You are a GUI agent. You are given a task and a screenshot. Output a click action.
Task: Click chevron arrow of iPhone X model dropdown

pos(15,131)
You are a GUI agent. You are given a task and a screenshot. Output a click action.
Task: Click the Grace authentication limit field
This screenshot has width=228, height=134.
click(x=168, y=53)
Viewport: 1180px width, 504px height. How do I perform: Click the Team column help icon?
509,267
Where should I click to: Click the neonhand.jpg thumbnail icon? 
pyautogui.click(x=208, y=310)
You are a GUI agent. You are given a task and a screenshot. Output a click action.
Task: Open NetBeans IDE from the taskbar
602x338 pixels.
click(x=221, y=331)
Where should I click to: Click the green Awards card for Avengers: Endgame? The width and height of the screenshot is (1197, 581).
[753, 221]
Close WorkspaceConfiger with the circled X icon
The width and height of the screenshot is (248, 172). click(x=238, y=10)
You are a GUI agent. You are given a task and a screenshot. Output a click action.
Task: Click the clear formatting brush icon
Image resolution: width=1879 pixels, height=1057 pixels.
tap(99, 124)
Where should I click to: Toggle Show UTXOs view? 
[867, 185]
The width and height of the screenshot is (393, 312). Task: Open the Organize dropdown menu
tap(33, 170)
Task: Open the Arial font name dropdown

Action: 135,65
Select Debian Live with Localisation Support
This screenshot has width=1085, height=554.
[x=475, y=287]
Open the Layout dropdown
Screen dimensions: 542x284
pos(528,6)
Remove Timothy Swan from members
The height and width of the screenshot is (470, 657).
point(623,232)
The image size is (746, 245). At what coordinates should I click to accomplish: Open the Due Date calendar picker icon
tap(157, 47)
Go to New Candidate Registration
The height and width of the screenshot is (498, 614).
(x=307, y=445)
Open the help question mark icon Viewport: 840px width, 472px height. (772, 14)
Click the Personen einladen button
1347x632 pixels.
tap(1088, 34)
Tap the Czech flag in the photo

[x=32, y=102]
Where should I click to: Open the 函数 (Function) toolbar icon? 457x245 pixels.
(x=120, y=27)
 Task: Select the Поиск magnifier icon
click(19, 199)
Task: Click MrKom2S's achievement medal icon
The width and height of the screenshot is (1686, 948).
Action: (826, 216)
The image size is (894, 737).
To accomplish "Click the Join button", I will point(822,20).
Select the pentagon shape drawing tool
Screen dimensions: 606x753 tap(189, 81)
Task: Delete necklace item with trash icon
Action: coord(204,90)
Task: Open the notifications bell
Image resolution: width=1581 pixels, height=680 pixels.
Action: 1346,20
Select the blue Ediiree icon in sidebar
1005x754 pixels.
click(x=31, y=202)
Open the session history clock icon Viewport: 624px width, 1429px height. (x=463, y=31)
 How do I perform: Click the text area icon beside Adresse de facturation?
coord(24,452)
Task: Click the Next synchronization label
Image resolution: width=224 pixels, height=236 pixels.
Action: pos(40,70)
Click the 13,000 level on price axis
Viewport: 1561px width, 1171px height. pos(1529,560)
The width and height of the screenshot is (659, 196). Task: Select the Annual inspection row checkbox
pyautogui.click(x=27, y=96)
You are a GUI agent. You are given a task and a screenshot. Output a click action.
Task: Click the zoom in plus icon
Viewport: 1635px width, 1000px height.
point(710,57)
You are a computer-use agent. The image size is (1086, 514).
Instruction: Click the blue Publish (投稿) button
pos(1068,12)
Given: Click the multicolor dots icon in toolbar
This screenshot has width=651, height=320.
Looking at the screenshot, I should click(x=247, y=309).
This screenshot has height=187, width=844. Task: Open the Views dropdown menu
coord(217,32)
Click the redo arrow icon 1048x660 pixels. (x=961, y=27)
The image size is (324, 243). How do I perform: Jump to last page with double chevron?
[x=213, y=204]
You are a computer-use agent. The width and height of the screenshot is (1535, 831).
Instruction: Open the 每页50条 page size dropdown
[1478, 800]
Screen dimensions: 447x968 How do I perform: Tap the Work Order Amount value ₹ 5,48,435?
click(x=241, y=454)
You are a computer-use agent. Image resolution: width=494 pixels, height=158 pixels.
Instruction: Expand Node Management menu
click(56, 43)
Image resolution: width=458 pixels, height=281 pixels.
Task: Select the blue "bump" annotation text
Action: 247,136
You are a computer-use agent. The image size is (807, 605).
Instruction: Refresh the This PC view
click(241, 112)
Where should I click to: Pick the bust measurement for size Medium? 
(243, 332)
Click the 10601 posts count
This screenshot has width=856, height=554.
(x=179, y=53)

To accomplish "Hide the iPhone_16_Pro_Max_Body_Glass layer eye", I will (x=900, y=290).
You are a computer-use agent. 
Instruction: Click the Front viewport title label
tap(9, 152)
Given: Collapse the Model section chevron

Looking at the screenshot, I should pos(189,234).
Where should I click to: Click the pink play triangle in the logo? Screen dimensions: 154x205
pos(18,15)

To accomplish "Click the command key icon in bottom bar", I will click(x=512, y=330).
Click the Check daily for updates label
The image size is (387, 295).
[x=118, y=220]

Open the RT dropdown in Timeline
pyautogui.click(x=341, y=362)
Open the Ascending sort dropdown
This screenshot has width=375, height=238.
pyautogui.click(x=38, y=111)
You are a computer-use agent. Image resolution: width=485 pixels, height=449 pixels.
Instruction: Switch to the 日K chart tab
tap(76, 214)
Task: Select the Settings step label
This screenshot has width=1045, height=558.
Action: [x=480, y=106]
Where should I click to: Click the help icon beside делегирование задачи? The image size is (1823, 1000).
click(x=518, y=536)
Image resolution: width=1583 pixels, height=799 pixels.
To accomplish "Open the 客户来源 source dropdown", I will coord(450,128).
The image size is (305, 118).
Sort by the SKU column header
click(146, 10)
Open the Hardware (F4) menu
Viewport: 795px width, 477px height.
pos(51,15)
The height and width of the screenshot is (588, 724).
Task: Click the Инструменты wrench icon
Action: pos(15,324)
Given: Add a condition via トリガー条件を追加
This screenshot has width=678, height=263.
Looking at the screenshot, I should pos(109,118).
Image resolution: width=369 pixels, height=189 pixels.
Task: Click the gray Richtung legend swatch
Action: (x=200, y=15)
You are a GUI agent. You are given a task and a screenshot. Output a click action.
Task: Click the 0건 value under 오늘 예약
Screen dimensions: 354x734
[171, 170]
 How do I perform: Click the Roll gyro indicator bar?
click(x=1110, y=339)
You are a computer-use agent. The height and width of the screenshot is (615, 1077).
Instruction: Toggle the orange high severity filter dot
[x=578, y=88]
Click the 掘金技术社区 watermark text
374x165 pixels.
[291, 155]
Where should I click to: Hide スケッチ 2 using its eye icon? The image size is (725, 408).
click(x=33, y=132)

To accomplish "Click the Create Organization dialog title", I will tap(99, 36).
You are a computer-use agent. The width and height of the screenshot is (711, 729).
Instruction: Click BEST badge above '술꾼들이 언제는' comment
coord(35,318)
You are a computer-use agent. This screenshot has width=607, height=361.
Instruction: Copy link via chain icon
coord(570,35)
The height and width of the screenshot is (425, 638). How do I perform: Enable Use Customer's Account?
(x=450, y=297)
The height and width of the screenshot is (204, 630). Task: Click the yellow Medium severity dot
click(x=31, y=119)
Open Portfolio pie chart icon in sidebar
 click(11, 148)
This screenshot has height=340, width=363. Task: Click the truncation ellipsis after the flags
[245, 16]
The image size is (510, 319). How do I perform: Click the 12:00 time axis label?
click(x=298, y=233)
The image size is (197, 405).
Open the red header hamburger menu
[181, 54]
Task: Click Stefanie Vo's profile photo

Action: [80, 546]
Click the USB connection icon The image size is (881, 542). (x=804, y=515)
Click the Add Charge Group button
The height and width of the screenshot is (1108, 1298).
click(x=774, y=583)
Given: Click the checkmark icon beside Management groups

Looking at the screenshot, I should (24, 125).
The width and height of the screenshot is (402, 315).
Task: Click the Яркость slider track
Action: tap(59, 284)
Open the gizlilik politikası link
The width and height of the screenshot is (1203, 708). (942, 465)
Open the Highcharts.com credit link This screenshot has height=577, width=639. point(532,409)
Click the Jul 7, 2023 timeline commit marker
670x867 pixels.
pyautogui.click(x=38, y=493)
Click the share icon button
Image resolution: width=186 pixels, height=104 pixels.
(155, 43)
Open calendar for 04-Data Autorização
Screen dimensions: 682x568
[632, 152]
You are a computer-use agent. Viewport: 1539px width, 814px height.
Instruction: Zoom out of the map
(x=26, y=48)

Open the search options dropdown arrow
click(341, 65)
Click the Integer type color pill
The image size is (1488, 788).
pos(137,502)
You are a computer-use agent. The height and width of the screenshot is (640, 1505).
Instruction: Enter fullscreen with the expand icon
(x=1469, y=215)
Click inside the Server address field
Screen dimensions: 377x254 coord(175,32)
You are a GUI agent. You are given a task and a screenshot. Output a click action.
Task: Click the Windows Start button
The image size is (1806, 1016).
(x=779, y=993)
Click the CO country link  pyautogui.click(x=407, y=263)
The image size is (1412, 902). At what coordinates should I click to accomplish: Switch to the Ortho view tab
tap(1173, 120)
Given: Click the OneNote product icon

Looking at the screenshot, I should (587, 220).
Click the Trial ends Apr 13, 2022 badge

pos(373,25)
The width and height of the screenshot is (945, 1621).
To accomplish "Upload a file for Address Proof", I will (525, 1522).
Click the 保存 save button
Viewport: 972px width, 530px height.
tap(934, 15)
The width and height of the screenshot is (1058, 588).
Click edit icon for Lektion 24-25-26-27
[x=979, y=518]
____________________
- What you are asked to do
Swap "Views" for "Filters" in the data lines starting at the line containing "This screenshot has height=187, width=844." and ending at the line containing "click(x=241, y=454)", leaving everything else unchanged. Return only those lines.

- Solution for this task
This screenshot has height=187, width=844. Task: Open the Filters dropdown menu
coord(217,32)
Click the redo arrow icon 1048x660 pixels. (x=961, y=27)
The image size is (324, 243). How do I perform: Jump to last page with double chevron?
[x=213, y=204]
You are a computer-use agent. The width and height of the screenshot is (1535, 831).
Instruction: Open the 每页50条 page size dropdown
[1478, 800]
Screen dimensions: 447x968 How do I perform: Tap the Work Order Amount value ₹ 5,48,435?
click(x=241, y=454)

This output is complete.